Os olhos pequeninos miram a câmera confiantes e
anunciam, solenes: "A partir do dia 4 de novembro dividiremos a história de um modo diferente. Será antes de Obama (aO) e depois de Obama (dO)".
Se a possibilidade da eleição
de um negro à Casa Branca galvanizou a comunidade afro-americana, não poderia ser diferente com seu cineasta mais
representativo. A balbúrdia
eleitoral encontrou Lee, 51,
lançando seu primeiro filme
pela Disney.
"Milagre em Santana", uma
história romanceada do heróico batalhão formado por soldados negros durante a Segunda
Guerra Mundial, estreou nos
EUA em setembro, teve uma
recepção dura pela crítica, que
condenou a narrativa longa,
com mais de duas horas e meia
de duração, e chega aos cinemas brasileiros em fevereiro.
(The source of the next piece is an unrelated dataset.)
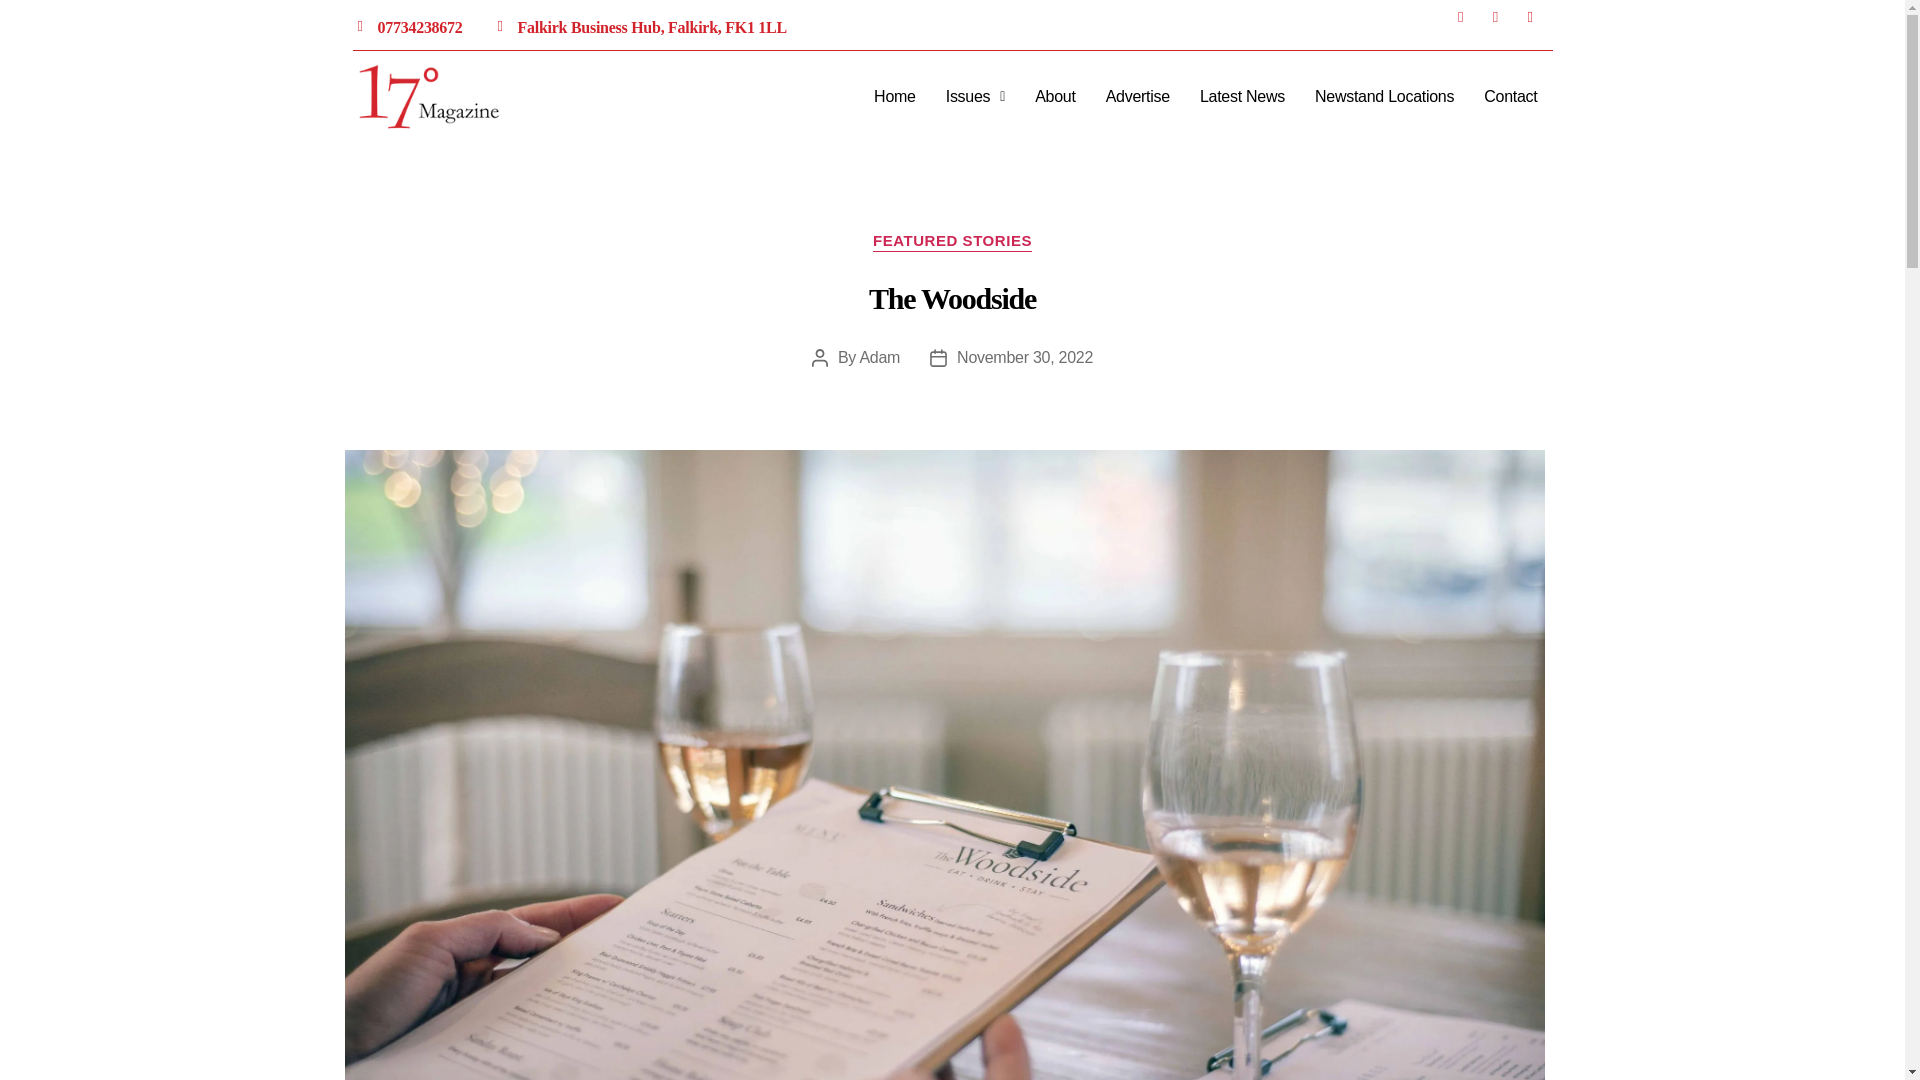 Image resolution: width=1920 pixels, height=1080 pixels. What do you see at coordinates (1510, 96) in the screenshot?
I see `Contact` at bounding box center [1510, 96].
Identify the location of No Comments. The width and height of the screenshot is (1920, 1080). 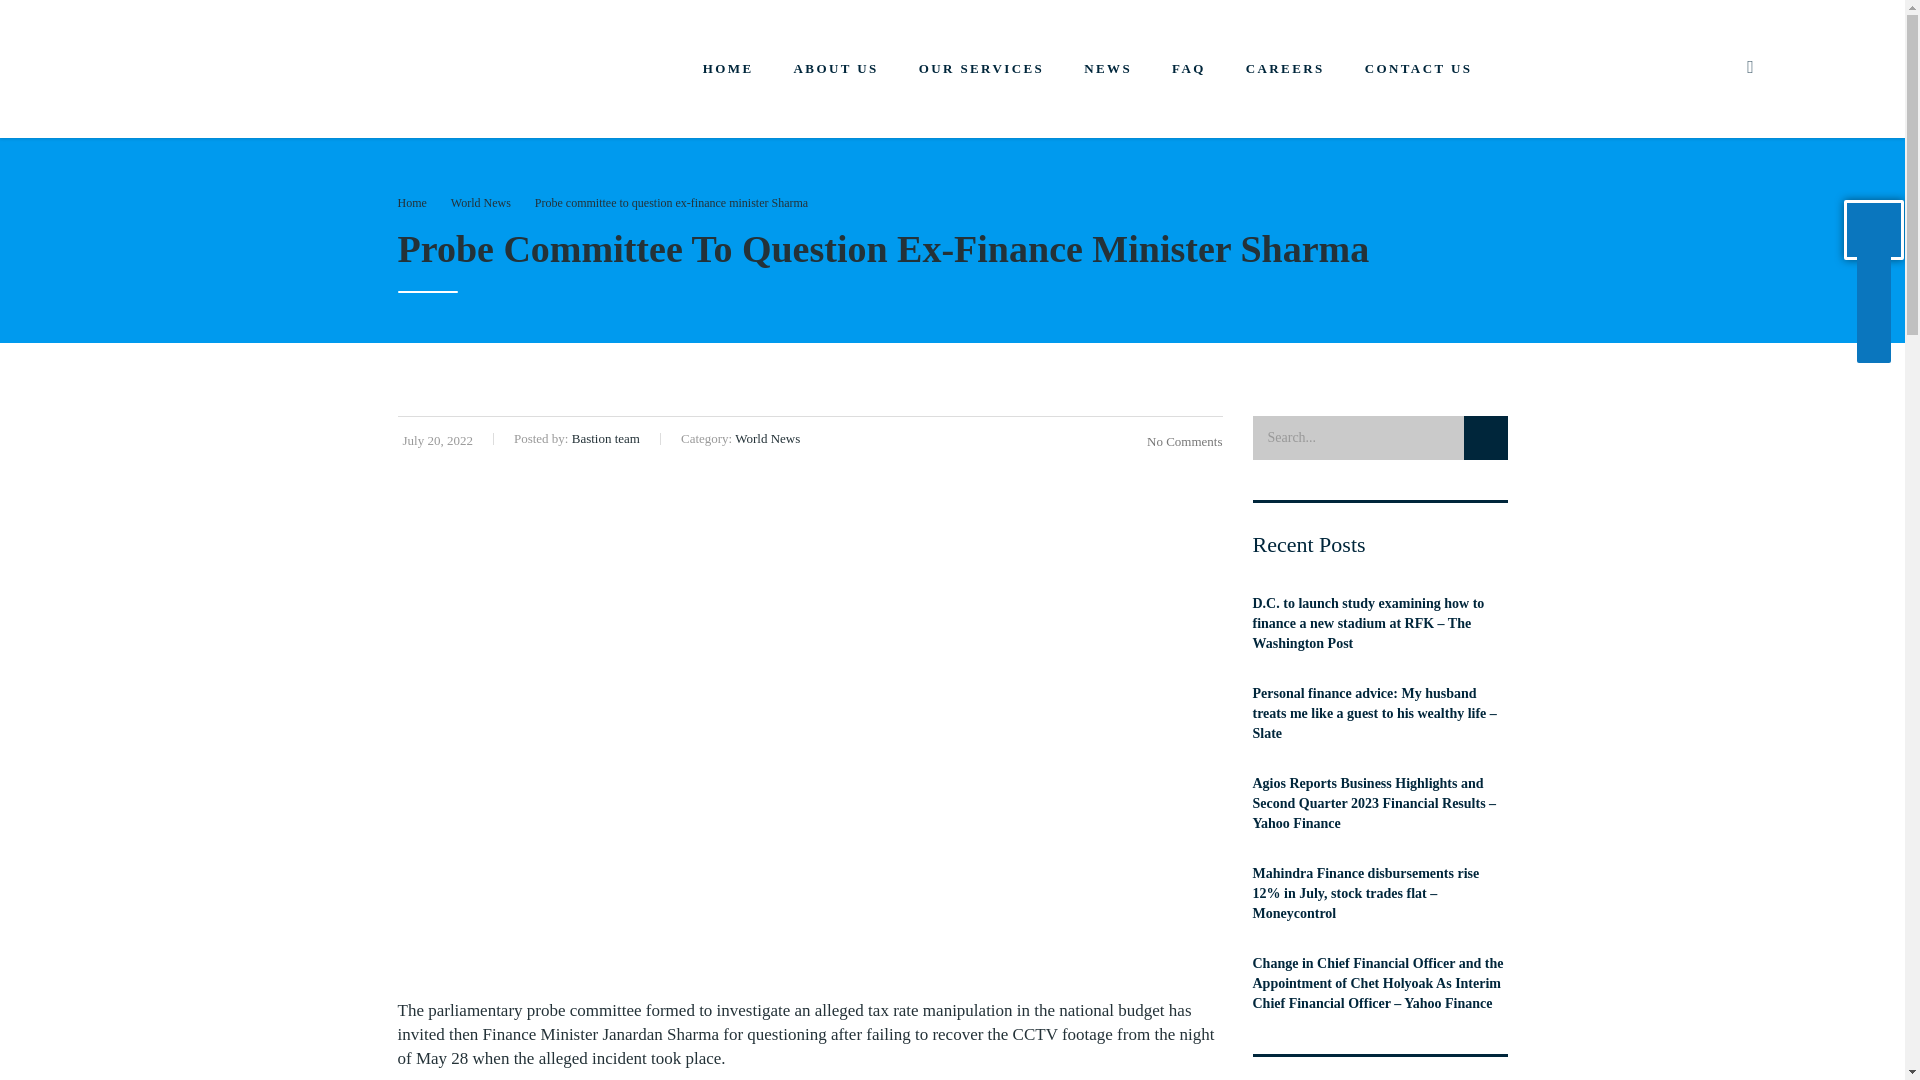
(1180, 442).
Foi no escritório da companhia mais famosa por seus desenhos animados e dramas voltados para a família que o diretor de "Malcom X" conversou
com a imprensa sobre seu novo
filme, as mutações do racismo
nos EUA e, claro, a candidatura
Obama. O senador de Illinois
costuma contar com orgulho
que em sua primeira ida ao cinema ao lado da então namorada, Michelle, os dois se maravilharam com "Faça A Coisa Certa", de Spike Lee.
Em "Milagre em Santana", o
diretor segue interessado na
maneira como as minorias são
retratadas por aqueles que se
aventuram em contar a história
dos EUA na tela grande. Natural de Atlanta, Geórgia, Lee bate na madeira três vezes sempre que se menciona a possibilidade do democrata terminar a
noite de hoje como o novo presidente do país. É que, por aqui,
lembra o professor de cinema
da Universidade de Nova Iorque (NYU), nunca é demais pedir a proteção do sobrenatural
em momentos de mudanças
tão radicais.
FOLHA - "Milagre em Santana"
conta a história de quatro soldados
negros e uma das cenas mais fortes
é aquela em que eles percebem serem mais reconhecidos como cidadãos na Itália liberta do que nos EUA
de Jim Crow [leis segregacionistas]...
SPIKE LEE - Os negros que se alistaram para lutar por seu país
em 1944 encontraram as forças
armadas norte-americanas
completamente segregadas.
Linchamentos ainda eram comuns. Eles eram considerados
cidadãos de segunda classe.
Nós improvisamos bastante,
mas uma frase que se repetia na
conversa com os veteranos é a
de que eles "se sentiram mais
em casa na Itália do que jamais
haviam se sentido nos EUA".
Aliás algo que James Baldwin,
Josephine Baker e Miles Davis
afirmaram sentir também.
FOLHA - O que o sr. descobriu sobre
os homens do Buffalo Soldiers, o primeiro batalhão de negros do Exército americano?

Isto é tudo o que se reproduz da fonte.